Graeland de Thani of Essex owed seven and a half knights (the half of fifteen), and Roger de Berkeley probably the same. Those who owed a servitium of five knights were Robert fitz Harding, Baldwin Buelot, Simon de Cancy, Nigel de Lovetot (of the honour of Tickhill), Amfry de Cancy, Hugh de Dover (of the honour of Brunne),[92] Walter de Bolebec (Northumberland), Robert de Brus, Roger Bertram, and probably Stephen de Bulmer,[93] and Herbert 'de Castello'.

The cases in which the servitium can be shown not to have been a multiple of five are comparatively few. That of Simon de Beauchamp of Bedford was 54, of William Fossard 33½, of Humphrey de Bohun 30½, of William Malet 20⅙, of Robert de Beauchamp (of Somerset) 17, of William fitz John (of Harptree) 13¾, of William Blund 12, of Hugh Wac 10⅛, of William de Ros, William fitz John (of Weston) and William de Beauchamp (of Worcestershire) 7, of John de Bidun and Jocelin de Lovaine 5½.[94] But these, it will be seen, are quite insufficient to overthrow the accumulated array of evidence on the other side, and some of them are, doubtless, capable of explanation. The Bohun fief, for instance, in 1162 paid on exactly 30 fees.

It is impossible to resist the inference, from such evidence as we have, that the amount of the servitium debitum was a matter of custom and tradition, and could not usually be determined by reference to written grants or charters. On this point the returns of three Essex tenants are most instructive, while their similarity is so striking, that, as in the case of the Shropshire formulæ, it can scarcely be due to accident.
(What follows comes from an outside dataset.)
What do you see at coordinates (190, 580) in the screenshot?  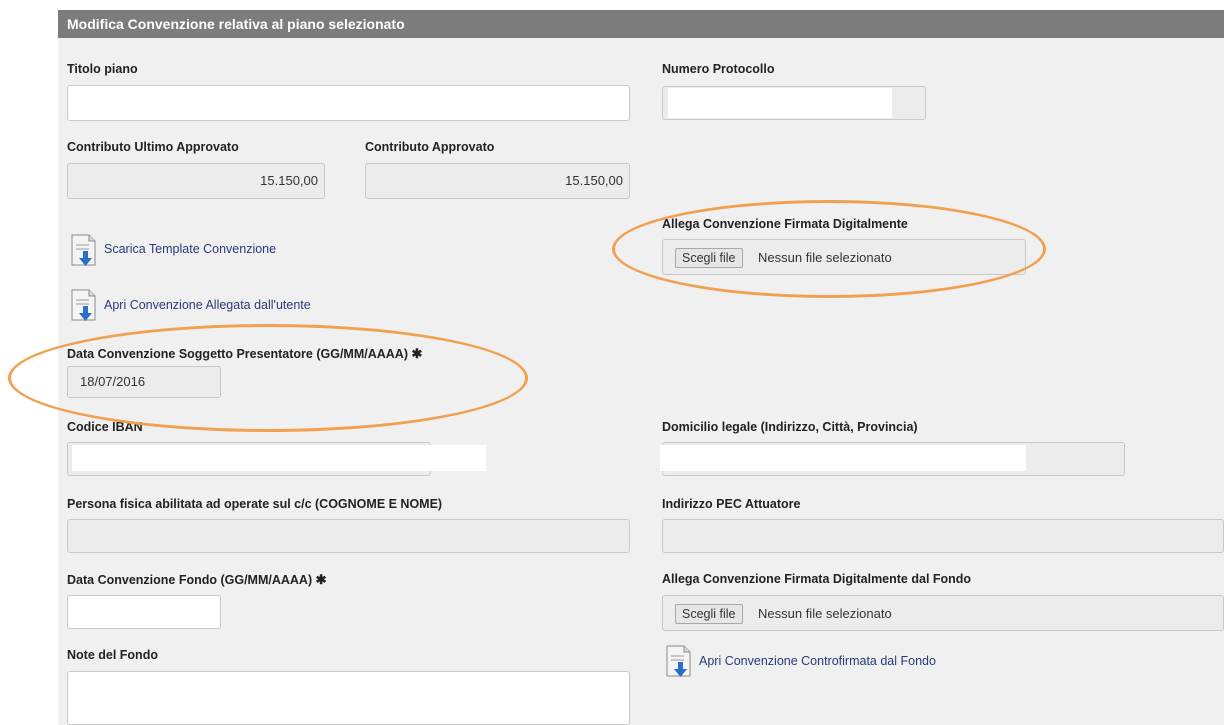 I see `label-text: Data Convenzione Fondo (GG/MM/AAAA)` at bounding box center [190, 580].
The Earl of Essex closes with the words: 'et homines mei dicunt mihi quod debeo Domino Regi lx. milites'. Walter fitz Robert, who follows him, writes: 'et hoc mihi homines mei intelligere faciunt, quod debeo inde Regi servitium de l. militibus'. William de Montfichet ends thus: 'et hoc faciunt homines mei mihi intelligere—quod pater meus deserviebat per xl. milites'. With these expressions we may compare those of William fitz Alan's tenants, who assert that his Norfolk fief 'non debet domino Regi nisi i. militem ... ut antiqui testantur'; that his Shropshire fief 'non debet Regi nisi x. milites in exercitu ... sicut antiqui testantur'; and that, as to his Wiltshire fief, 'non sumus certi quod servitium debeat Regi de hoc tenemento'. The Abbot of Chertsey, also, states his servitium debitum with the proviso 'secundum quod scire possumus'. These expressions explain the uncertainty as to the servitium debitum in such cases as the See of Worcester and Ramsey Abbey.[95]

The same principle applies to the relation between the tenant-in-chief and his under-tenant. Thus the very first entry in the cartae runs as follows:

Willelmus de Wokindone iiij. milites et dimidium; et praeter hoc, ex testimonio curiae meae, dimidium exigo, quem ipse se non debere defendit.

Of another tenant on the same fief we read: 'praeter hoc, ex testimonio curiae meae, adhuc j. militem exigo'. Here, we see, appeal is made not to record evidence, but to oral testimony. So, too, the Bishop of Exeter adds this clause to his return:

Et praeter hos omnes, sicut a multis audivi, comes Gloucestriæ, et comes Hugo, et comes de Clare debent tenere de Exoniensi Episcopo; sed nullum ei servitium faciunt vel recognoscunt.

Surely in all such cases as these the obvious inference is that the tenant had been enfeoffed sine carta, or in the very words of the Provisions of the Barons (1259) 'feofatus sine carta a tempore conquestus vel alio antiquo feofamento' (§ 1).

And now for my theory. No one can have even glanced at the lists I have compiled without being instantly struck by the fact that the 'service' is reckoned in round numbers, and is almost invariably a multiple of 5, if not of 10.[96] This discovery, of course, is absolutely destructive of the view that it always represented the number of five-hide (or £20) units contained in the fief. Further, the number of differing fiefs assessed at precisely the same figure proves that the assessment was wholly arbitrary and cannot have been even the round sum which approximated most nearly the number of such units.[97] What then was the true determinant in the light of these conclusions? I reply—the unit of the feudal host.